How a doctor handles a wife’s cancer diagnosis
At his blog “Life as a Healthcare CIO,” Harvard Medical School chief information officer John Halamka has started writing a series on an unfamiliar health care challenge he now faces: His wife Kathy’s recent breast cancer diagnosis.
“One in 8 women will develop breast cancer in their lifetime,” Halamka wrote last month. “We never thought we’d be the one.”

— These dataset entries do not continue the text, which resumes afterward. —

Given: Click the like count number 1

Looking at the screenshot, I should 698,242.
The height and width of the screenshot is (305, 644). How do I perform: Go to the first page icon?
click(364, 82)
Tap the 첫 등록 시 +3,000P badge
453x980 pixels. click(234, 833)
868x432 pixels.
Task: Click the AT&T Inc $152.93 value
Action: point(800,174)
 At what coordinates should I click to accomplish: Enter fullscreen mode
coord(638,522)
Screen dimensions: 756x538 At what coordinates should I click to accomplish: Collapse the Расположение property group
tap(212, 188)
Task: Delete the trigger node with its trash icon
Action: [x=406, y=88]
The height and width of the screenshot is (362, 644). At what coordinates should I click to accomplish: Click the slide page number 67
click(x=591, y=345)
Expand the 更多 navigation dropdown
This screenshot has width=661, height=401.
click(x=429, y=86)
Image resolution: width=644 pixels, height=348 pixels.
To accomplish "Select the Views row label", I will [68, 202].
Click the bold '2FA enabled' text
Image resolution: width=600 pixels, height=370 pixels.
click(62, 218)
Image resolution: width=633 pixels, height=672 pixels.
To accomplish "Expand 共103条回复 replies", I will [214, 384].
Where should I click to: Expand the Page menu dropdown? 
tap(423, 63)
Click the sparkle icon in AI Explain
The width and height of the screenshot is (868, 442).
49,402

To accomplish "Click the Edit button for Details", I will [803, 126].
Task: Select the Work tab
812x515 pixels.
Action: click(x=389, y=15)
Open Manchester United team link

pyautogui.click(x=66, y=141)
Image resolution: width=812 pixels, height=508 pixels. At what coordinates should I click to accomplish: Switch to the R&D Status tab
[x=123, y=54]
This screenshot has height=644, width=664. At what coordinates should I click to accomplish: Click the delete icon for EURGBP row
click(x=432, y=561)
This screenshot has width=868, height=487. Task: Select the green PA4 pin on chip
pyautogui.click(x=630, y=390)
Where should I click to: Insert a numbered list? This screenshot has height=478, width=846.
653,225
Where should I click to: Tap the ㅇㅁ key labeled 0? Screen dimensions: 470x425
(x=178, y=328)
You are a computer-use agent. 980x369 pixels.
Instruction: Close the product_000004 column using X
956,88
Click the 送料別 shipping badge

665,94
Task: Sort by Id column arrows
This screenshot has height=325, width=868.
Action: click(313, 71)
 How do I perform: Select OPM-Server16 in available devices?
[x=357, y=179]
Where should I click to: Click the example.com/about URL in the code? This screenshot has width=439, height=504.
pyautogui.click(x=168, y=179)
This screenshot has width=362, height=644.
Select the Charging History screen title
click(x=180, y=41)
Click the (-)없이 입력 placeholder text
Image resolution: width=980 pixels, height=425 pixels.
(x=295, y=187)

After spending much of his career advocating for electronic medical records, many of the posts deal with how electronic coordination affects care for a complex disease:
All of her providers share data among themselves and with Kathy. Here’s a view of Kathy’s electronic profile, showing her problem list, medication list, allergies, appointments, labs, and social history (yes, we’ve been together 33 years from age 17 to age 50). She’s given full consent to share this data publicly as it illustrates the importance of an electronic health record for care coordination.
She can view the same data via her personal health record. The only difference is a few delayed staging results to ensure patients and doctors speak about cancer diagnoses before the data appears on the web.
All of Kathy’s chemotherapy orders were written electronically via the BIDMC Oncology Management System. Humans do not dose chemotherapy, computers calculate everything based on protocols that humans maintain based on clinical trial evidence. In Kathy’s case, the oncologists designed and made the clinical decision to place her on the “Breast Oncology - CA - Dose Dense” care path.
The computer wrote these orders for her based on her height, weight, age, kidney function, and allergies.
Electronic medical records aren’t actually the norm in medicine right now. A 2011 study in the American Journal of Managed Care found that just 15 percent of hospitals have implemented a basic electronic medical record.